In the response, the director also announced the establishment of a Senior Executive Committee on Nuclear Safety that will be chaired by the associate director for Nuclear and High Hazard Operations. This committee will be responsible for addressing the five identified judgments of need and directing future improvements to nuclear safety and operations.
The September 2011 report from DNFSB said a criticality safety infraction was declared at the Plutonium facility.
According to the report, “In order to take pictures of several cast plutonium items in a glove box, a plutonium worker removed the items from two separate slip lid containers in two different mass locations. The worker then collocated the items to take a picture. This resulted in a total mass that exceeded the criticality safety limit. An angle iron spacing delimiter that is a criticality safety engineered feature was also moved from its required location and used to prop up the items for the photographs.
“A second plutonium worker entered the area and recognized the over-mass condition. The first worker then moved the items back to their original location. This action is not consistent with criticality safety expectations and procedures, which require workers to back off and contact criticality safety personnel.
“Workers in the lab room were notified of the issue and the room was evacuated and facility management was notified. Subsequent evaluation by criticality safety personnel concluded that the current position of the items (i.e. after the worker returned the items to the separate locations inside slip lid containers) was safe and consistent with criticality safety requirements.”
A meeting was scheduled a day later and Plutonium Science and Manufacturing Directorate management conducted an all-hands briefing followed by breakout sessions at the group level to discuss the briefing and lessons learned.

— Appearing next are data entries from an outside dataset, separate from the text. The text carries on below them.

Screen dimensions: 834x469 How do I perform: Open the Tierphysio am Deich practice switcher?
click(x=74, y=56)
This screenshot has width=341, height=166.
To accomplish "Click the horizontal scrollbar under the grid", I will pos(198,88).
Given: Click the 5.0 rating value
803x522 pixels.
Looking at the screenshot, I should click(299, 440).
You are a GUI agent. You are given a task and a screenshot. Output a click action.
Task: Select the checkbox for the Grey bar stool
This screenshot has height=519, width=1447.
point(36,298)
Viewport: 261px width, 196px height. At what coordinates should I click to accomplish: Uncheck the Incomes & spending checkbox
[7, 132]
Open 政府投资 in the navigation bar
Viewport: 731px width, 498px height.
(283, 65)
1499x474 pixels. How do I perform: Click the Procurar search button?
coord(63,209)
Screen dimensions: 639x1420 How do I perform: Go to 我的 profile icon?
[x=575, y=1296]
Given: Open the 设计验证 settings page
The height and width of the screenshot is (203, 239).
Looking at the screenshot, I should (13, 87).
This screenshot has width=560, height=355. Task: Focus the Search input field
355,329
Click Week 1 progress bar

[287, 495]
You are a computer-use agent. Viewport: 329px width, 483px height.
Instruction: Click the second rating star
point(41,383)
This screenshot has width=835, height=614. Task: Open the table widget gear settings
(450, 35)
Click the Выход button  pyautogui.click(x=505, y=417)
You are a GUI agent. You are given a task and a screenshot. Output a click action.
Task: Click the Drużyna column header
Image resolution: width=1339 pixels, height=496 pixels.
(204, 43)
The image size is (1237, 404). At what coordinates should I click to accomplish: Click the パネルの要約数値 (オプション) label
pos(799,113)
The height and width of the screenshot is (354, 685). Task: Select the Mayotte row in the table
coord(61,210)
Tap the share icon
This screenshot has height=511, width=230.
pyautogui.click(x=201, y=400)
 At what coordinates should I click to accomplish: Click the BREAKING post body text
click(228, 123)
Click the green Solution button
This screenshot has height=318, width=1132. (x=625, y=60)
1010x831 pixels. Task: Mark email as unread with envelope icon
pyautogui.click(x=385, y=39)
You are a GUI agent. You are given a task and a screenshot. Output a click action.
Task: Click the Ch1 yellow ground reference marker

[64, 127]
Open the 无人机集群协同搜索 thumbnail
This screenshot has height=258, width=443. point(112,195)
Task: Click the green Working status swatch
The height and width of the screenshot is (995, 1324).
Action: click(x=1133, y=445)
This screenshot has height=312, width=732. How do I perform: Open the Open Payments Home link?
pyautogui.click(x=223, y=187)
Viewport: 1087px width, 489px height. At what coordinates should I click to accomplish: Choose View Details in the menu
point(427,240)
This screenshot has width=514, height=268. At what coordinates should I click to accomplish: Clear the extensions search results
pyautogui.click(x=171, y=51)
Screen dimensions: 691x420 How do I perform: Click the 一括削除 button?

The briefing focused on conduct of operations, criticality safety requirements, work authorization and lessons learned from this and other criticality safety issues. Management will authorize individual group activities to resume after this training is complete. All Plutonium Facility personnel were required to complete this training prior to being authorized to perform work.
In the same memorandum, LANL also issued a corrective action plan to the site office for recovery from recent criticality safety issues identified at TA-35, including the discovery of three unaccounted for fuel rods in May and identification of fuel rods with active lengths that may exceed the length identified in the criticality safety evaluation in June. LANL’s plan includes compensatory actions and a path forward to ensure proper accounting and disposition of the fuel rods; however, it did not incorporate actions required to respond to a recent site office memo on the TA-35 criticality safety issues.
The LASO memo requests that LANL evaluate the following three options:
• De-inventory sufficient fuel rods to preclude criticality concerns;
• Upgrade the hazard categorization of certain facilities in TA-35 to hazard category two; or
• Improve the “nature of the process” arguments that allow these TA-35 facilities to be radiological (i.e. less than hazard category three) facilities per DOE Standard 1027.
The memo states, “The site office did not take action on the LANL corrective action plan and instead requested that LANL incorporate the actions and path forward into a recovery plan that adequately addresses all LASO requested actions. Programmatic operations associated with these fuel rods remain suspended pending LANL development and site office approval of a recovery plan.”